View Full Version : 4:4:4 10bit single CMOS HD project



Eric Gorski
May 19th, 2005, 09:52 PM
glad to hear the altasense should work.. so is the filter optical or is it a chip??

btw, obin.. any chance of you having a 'do-it-yourself' guide for building your camera similar to the micro-35 deal..?? my hope is to still be able to use alot of your insights to construct something alittle cheaper on my own..

thanks and keep up the good fight.

Konst Seraf
May 20th, 2005, 12:22 AM
Obin, can you suggest, how can anybody get a single 3562?

Obin Olson
May 20th, 2005, 08:35 AM
A do-it-your-self guide for a FPGA hardware camera? I don't think so!
that is like asking for a do it your self panasonic varicam system...LOL

Obin Olson
May 20th, 2005, 08:36 AM
if you want a chip all you need to do is order one from any of the chip makers..not hard at all..the altasense chip with nothing to work with it but a serial port is $1500

Chris Hurd
May 20th, 2005, 09:03 AM
Thread re-opened (and the other Obin thread has been merged into this one).
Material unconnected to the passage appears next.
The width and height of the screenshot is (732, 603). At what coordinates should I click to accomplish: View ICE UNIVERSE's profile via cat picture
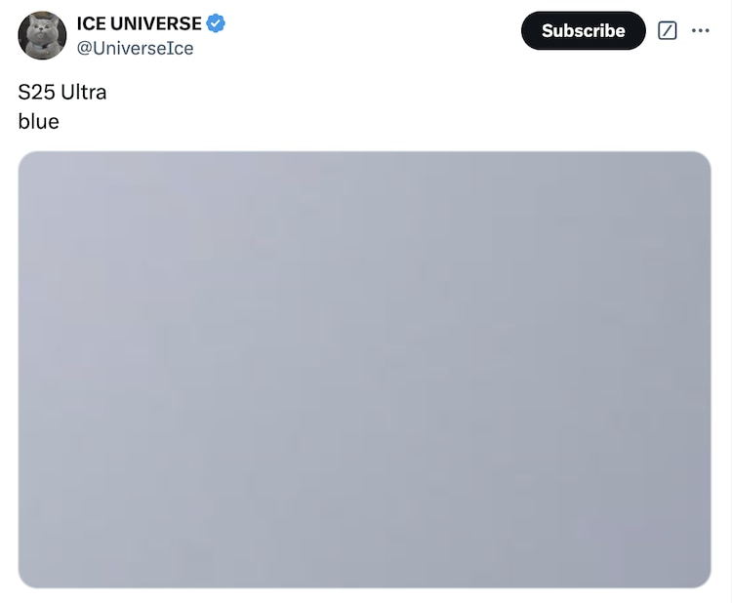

I had to remove a lot of garbage from a couple of people. In order to avoid problems in the future, please take note. These are not suggestions -- these are RULES:

1. Do not hijack threads. If you want to talk about something else, then start a new thread.

2. No personal attacks. If you have an issue someone, just use the "Ignore This User" feature in your Controls link on the nav bar at the top. You'll never hear from them again.

3. No personal attacks. No flaming.

4. No flaming. No personal attacks. Get it?

5. If you spot an offensive post that you perceive to be a personal attack or a flame against you, DO NOT RESPOND TO IT. Rather, use the "Report This Post" function. I'll come in and remove the offensive material. If you do respond, then you're part of the problem. I'll boot you as well as the other guy. There is NO JUSTIFICATION HERE for escalating a flame war. We don't do flame wars at DV Info Net. That's what makes us different from other message boards.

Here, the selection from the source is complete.